これまでは、「いくつあるか問題」も、「五肢択一問題」も、いずれの問題の枝も同じBPであれば同じ枝正解率としていました。実際には「いくつあるか問題」の枝のほうが「五肢択一問題」の枝よりも簡単に作られている肌感覚があります。現実の問題はどのような難易度調整がされているでしょうか。

現実の問題の正答率とシミュレーションとの比較

ある年度の問正答率データを引っ張ってきました。

特実20問のうち10問が「いくつあるか問題」で問正答率は平均0.496、残りの10問が「五肢択一問題」で問正答率は平均0.656でした。

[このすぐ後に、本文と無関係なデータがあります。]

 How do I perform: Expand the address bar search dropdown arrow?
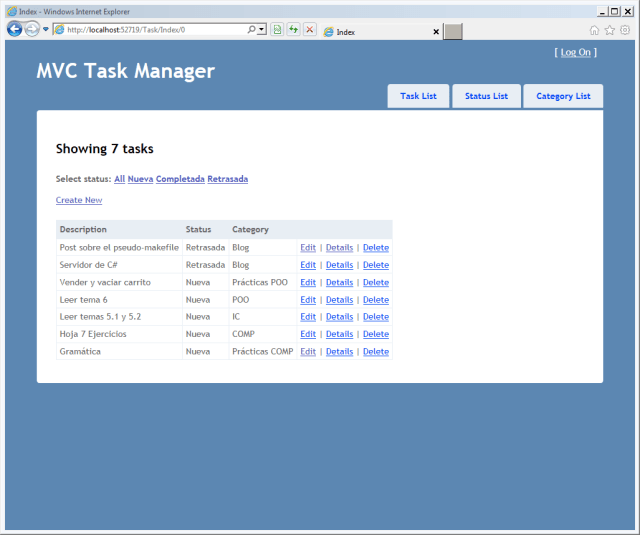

シミュレーションで見ると、「五肢択一問題」で0.656程度の問正答率を得たい場合、BPは0.4程度でOKです。一方、「いくつあるか問題」で0.496程度の問正答率を得たい場合、BPは0.6を超えて0.7程度必要になります。つまり、同じBPでも、「いくつあるか問題」の方の枝正解率を「五肢択一問題」の枝正解率よりも上げないと、データとシミュレーションの整合性が取れないことになります。すなわち、現実の問題では、「いくつあるか問題」の枝のほうが、「五肢択一問題」の枝よりも簡単に作られている、という予測が立ちます。一年分のみ、更に特実のみの結果ですが、おそらくこの傾向は共通していると思われます。